=== WHAT IS REQUIRED ===
Go through the records and give each one again exactly, omitting the images.

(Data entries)

────────────────

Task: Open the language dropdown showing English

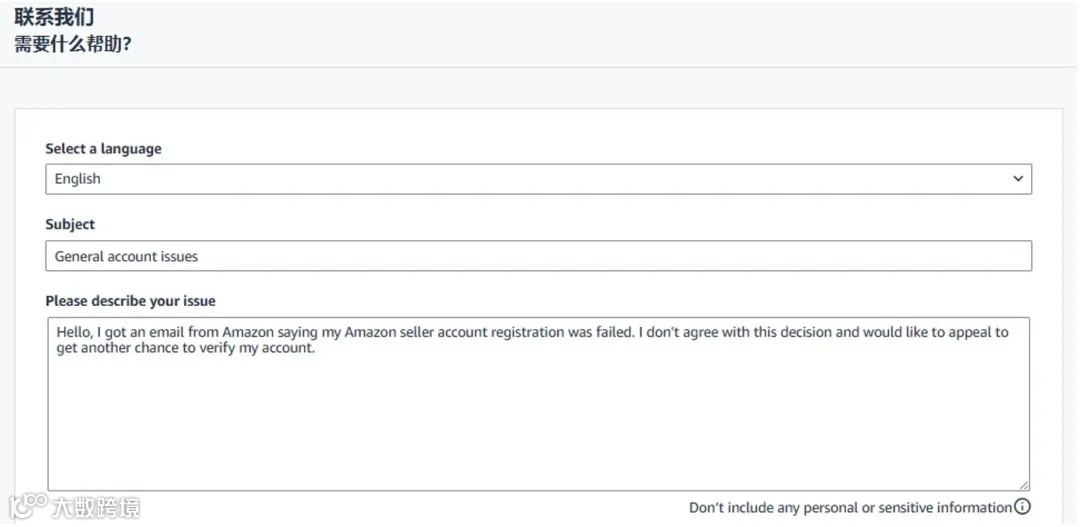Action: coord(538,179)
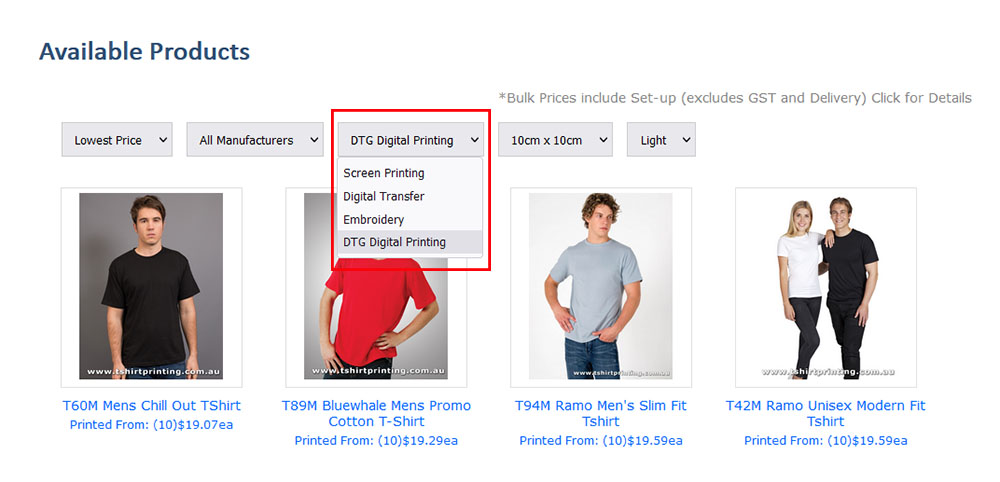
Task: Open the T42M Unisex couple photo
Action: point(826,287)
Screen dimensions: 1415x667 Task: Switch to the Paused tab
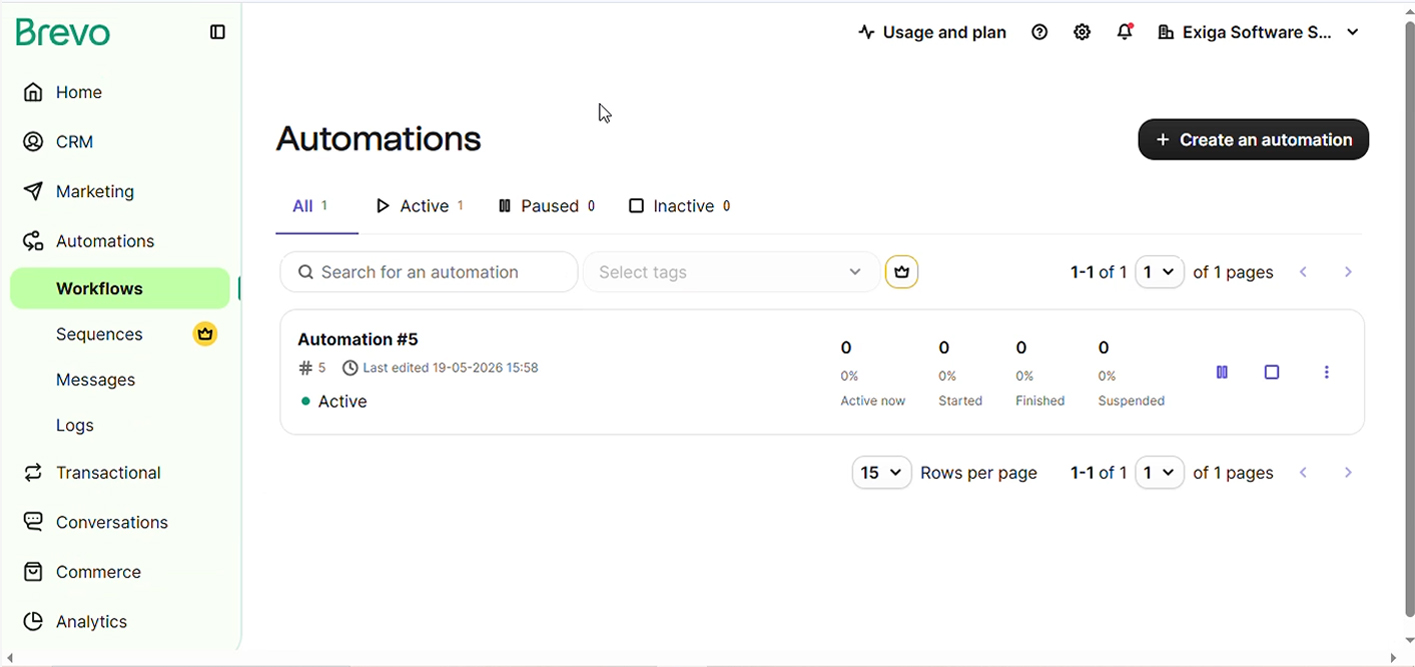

────────────────

=== YOUR RESPONSE ===
Task: Open the language dropdown showing English

Action: coord(538,179)
Task: Open the T42M Unisex couple photo
Action: point(826,287)
Screen dimensions: 1415x667 Task: Switch to the Paused tab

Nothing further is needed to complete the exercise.